Kombinasi Shankland dan Che Adams kini diprediksi menjadi duet utama saat melawan Haiti. “Saya tidak akan pernah menganggap diri saya pasti bermain. Yang bisa saya lakukan adalah memberikan yang terbaik setiap kali turun ke lapangan,” tambah pemain berusia 30 tahun itu.
Masalah terbesar Clarke justru datang dari banyaknya opsi di lini tengah. Scott McTominay, Ryan Christie, John McGinn, Lewis Ferguson, dan Ben Gannon-Doak bersaing ketat untuk mengisi empat posisi starter. McTominay hampir pasti menjadi pilihan utama, sementara Gannon-Doak dengan kecepatan eksplosifnya dianggap sebagai aset berharga.

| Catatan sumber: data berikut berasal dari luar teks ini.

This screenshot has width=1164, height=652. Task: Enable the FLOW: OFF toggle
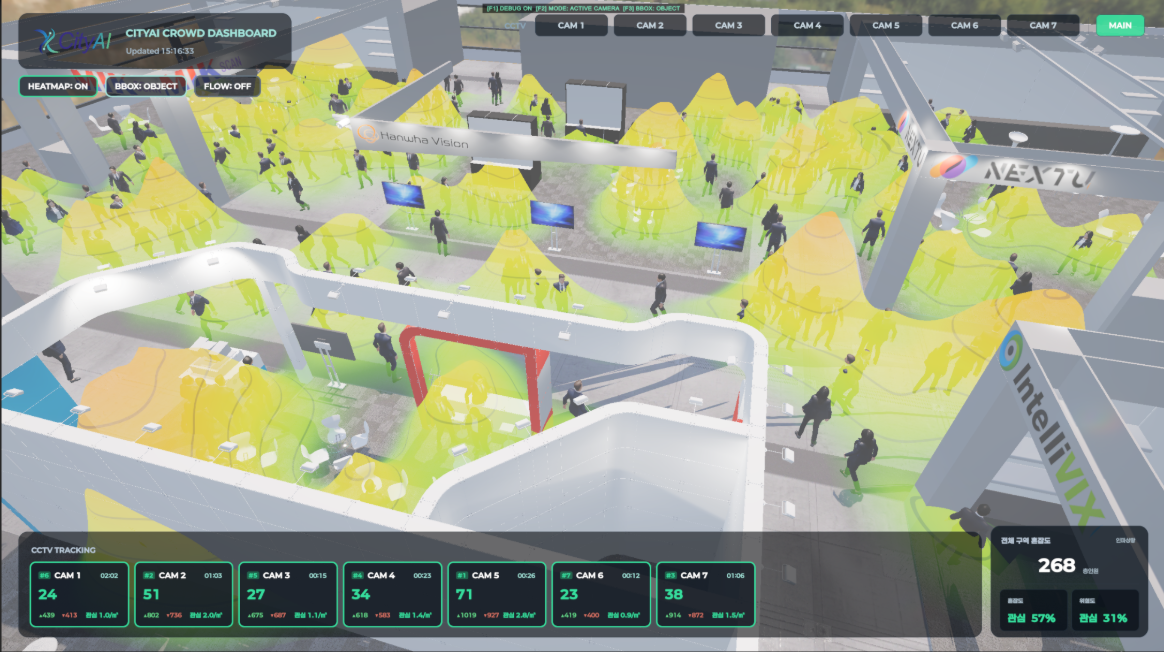point(227,86)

Di sektor bek sayap, Aaron Hickey dan Andy Robertson diproyeksikan menjadi starter. Sementara itu, duet bek tengah Grant Hanley dan Jack Hendry serta kiper Angus Gunn masih menjadi pilihan utama meski belum benar-benar diuji oleh lawan seberat Haiti.
Shankland mengakui bahwa kegagalan di masa lalu menjadi motivasi. “Saya hanya berusia tiga tahun saat Skotlandia terakhir kali tampil di Piala Dunia. Ini sudah lama sekali. Kegembiraan di antara para pemain luar biasa,” katanya.
Ia juga buka suara soal musim yang penuh gejolak. Gagal membawa Hearts meraih gelar juara domestik dan kepindahannya ke Rangers sempat menjadi beban pikiran. “Tapi ketika Anda memiliki euforia Piala Dunia untuk dinanti, Anda bisa move on dengan cepat. Saya hanya perlu memarkir kekecewaan itu,” tutup Shankland.
Skotlandia akan menjalani pemusatan latihan di Charlotte sebelum bertolak ke Boston untuk pertandingan pembuka grup melawan Haiti akhir pekan ini.